#### Given data ####

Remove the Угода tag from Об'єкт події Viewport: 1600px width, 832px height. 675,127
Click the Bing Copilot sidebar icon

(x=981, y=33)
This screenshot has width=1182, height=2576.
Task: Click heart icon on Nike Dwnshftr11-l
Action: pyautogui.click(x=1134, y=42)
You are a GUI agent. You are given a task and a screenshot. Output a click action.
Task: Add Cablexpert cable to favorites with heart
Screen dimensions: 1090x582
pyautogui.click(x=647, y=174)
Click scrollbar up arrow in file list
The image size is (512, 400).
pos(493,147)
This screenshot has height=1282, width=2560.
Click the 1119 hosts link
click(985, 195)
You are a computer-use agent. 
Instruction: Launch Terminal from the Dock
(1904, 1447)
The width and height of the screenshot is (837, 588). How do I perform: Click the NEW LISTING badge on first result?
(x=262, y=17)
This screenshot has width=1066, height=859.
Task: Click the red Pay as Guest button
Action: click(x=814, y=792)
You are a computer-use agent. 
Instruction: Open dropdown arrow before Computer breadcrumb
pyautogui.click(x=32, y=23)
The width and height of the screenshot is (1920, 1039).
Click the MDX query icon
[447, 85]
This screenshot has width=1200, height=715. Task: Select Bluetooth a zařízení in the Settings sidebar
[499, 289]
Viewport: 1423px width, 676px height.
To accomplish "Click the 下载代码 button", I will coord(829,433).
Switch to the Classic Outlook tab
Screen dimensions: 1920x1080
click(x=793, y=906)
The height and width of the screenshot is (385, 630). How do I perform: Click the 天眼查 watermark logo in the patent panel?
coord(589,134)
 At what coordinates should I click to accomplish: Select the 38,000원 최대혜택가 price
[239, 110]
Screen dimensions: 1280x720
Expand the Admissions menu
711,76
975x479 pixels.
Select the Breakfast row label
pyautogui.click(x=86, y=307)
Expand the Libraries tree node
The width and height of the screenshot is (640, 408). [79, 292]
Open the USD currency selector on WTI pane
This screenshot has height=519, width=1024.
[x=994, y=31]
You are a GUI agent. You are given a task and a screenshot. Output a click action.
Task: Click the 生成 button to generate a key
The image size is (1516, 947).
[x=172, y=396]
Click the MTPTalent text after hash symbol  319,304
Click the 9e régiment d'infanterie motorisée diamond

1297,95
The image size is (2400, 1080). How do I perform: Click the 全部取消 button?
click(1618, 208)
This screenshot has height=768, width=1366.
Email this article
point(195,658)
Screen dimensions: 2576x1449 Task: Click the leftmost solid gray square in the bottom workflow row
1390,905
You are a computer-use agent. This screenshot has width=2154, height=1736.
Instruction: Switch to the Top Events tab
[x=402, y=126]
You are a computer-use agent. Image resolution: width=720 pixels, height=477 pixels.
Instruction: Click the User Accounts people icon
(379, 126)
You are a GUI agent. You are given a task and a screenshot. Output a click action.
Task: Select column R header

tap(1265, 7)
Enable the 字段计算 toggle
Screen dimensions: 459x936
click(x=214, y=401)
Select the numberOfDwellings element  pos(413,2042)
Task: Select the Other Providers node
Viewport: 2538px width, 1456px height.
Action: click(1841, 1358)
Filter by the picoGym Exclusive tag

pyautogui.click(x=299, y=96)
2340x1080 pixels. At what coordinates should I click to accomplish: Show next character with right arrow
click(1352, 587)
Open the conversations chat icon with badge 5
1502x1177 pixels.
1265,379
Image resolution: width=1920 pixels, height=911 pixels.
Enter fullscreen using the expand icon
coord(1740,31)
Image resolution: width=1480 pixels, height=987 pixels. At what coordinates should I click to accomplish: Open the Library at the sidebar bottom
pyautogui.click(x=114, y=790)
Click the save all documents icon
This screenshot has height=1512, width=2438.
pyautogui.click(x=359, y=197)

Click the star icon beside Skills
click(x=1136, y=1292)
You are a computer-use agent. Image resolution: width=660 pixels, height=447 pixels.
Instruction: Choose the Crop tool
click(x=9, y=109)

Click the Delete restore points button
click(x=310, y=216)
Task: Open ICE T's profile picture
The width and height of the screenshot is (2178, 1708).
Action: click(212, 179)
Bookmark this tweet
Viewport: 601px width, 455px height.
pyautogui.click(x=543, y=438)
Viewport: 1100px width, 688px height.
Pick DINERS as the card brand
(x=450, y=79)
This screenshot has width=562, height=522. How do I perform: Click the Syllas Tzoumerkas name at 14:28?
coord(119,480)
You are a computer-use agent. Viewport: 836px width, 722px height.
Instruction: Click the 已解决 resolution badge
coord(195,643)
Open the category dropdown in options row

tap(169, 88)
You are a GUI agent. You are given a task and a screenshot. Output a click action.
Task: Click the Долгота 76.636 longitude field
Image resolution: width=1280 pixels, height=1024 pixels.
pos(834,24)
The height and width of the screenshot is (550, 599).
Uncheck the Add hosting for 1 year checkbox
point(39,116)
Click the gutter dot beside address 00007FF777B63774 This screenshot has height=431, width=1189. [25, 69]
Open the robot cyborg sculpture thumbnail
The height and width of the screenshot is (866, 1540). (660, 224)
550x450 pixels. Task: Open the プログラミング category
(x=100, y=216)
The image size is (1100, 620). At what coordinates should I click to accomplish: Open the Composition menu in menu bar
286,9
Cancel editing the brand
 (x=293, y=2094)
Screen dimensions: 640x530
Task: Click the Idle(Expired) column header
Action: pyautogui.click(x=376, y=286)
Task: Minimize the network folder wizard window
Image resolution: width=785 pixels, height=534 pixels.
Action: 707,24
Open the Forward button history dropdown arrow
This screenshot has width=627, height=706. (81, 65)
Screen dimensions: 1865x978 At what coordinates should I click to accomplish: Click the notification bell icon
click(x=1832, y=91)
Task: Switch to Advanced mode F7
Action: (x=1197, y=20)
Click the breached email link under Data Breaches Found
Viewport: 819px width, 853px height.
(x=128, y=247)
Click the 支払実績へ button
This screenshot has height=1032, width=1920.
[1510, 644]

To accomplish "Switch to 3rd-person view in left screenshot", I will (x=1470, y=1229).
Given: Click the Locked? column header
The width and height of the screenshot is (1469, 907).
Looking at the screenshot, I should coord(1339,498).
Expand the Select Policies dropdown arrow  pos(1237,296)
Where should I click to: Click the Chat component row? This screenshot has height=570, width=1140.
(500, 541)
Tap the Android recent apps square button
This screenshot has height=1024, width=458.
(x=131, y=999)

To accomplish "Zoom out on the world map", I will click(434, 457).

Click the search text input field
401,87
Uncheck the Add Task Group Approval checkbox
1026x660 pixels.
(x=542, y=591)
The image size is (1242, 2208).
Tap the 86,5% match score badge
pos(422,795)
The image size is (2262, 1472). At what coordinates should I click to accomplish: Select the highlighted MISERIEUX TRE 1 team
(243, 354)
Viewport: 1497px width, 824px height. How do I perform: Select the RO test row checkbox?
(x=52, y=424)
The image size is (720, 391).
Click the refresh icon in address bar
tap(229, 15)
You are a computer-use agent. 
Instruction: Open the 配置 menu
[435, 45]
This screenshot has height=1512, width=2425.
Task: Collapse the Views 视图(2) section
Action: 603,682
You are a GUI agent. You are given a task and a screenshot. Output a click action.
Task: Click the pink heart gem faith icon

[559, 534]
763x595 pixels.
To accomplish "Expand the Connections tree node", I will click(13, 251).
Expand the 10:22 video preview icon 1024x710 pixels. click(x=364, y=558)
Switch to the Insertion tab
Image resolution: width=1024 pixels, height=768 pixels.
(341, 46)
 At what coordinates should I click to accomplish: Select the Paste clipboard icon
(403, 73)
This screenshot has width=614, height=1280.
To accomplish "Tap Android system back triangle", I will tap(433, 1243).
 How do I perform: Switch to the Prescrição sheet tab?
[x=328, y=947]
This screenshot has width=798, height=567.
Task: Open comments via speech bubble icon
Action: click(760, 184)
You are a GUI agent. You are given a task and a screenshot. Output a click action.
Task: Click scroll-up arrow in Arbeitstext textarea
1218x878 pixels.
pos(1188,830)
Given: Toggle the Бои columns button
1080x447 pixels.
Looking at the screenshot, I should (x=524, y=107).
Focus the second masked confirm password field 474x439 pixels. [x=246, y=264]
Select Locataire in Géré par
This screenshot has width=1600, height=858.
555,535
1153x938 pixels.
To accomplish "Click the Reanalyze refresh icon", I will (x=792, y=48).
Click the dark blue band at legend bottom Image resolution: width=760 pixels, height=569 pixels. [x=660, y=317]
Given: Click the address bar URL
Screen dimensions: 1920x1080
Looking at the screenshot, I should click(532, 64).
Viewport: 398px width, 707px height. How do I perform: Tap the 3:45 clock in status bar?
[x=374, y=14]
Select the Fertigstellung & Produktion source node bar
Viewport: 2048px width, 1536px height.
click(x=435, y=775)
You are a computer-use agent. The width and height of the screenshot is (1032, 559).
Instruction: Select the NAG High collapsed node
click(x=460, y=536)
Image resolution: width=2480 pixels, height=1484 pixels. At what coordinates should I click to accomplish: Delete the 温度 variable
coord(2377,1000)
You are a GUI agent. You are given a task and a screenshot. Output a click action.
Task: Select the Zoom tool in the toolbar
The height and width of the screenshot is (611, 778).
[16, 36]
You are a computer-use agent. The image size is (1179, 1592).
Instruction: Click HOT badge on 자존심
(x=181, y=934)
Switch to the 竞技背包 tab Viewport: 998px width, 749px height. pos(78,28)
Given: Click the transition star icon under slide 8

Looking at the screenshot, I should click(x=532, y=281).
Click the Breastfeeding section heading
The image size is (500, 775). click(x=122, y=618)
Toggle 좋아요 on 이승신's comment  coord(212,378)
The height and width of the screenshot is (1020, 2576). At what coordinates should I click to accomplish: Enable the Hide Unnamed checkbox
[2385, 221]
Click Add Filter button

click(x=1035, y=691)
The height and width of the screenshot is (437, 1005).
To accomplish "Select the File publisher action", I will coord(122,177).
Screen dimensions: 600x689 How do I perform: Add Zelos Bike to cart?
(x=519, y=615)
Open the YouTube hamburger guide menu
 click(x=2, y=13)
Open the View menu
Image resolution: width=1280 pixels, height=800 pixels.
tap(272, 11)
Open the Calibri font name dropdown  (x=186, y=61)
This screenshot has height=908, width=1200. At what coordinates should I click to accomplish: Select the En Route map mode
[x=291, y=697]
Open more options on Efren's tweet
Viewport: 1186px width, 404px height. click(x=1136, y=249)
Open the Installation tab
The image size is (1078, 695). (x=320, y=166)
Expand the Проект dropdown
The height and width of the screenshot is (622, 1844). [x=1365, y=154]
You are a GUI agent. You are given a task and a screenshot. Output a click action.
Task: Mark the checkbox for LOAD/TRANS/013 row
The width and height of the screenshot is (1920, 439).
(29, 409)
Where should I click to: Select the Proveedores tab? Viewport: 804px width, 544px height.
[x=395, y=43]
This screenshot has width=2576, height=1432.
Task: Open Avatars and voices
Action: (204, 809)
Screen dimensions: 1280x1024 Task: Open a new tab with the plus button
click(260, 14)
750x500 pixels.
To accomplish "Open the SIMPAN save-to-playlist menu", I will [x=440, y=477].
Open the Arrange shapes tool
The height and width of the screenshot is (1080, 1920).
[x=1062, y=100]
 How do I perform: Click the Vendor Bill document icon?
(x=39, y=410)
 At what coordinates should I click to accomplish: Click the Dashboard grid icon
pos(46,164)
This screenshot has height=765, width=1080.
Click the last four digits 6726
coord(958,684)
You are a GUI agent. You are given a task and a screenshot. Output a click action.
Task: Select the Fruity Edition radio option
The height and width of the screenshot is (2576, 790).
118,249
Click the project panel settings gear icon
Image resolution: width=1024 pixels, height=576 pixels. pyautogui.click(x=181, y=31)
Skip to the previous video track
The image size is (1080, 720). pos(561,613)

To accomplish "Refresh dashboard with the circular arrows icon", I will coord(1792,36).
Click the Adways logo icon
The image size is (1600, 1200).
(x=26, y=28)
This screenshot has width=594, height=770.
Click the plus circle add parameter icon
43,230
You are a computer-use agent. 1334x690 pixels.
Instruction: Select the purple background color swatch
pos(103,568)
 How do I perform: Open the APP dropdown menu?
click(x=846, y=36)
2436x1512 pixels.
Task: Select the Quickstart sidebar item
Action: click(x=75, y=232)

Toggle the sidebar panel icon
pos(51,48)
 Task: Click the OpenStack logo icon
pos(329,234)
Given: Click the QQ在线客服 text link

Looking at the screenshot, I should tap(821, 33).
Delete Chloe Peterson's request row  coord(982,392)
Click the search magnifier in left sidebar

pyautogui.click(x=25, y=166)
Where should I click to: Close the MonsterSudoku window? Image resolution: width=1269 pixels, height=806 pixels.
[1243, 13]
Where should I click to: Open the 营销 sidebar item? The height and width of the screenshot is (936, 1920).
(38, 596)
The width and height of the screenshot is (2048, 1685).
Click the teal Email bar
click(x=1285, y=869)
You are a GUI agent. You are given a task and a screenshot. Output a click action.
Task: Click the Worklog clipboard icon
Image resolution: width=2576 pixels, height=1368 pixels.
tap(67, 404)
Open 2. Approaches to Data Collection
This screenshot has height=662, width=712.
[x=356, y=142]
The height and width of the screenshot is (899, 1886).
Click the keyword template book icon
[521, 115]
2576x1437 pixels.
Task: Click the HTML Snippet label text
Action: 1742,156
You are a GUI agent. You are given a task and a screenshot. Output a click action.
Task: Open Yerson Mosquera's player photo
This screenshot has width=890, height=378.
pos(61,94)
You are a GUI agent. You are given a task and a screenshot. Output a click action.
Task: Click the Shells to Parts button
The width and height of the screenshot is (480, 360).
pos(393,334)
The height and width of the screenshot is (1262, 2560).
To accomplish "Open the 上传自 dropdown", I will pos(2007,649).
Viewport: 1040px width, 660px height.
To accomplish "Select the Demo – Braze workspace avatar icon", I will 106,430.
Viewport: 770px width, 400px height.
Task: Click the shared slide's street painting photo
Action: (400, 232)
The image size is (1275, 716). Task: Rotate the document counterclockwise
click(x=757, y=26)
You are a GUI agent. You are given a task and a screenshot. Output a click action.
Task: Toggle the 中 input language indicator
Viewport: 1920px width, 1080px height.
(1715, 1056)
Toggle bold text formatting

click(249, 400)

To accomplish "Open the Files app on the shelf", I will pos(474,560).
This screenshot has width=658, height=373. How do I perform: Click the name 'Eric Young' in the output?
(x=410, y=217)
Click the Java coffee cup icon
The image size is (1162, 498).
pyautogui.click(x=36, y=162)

####

_What to produce_
Report every line of the records above that contains the string "search", copying each line in full. Match case exactly.

_Exercise output_
Click the search text input field
Click the search magnifier in left sidebar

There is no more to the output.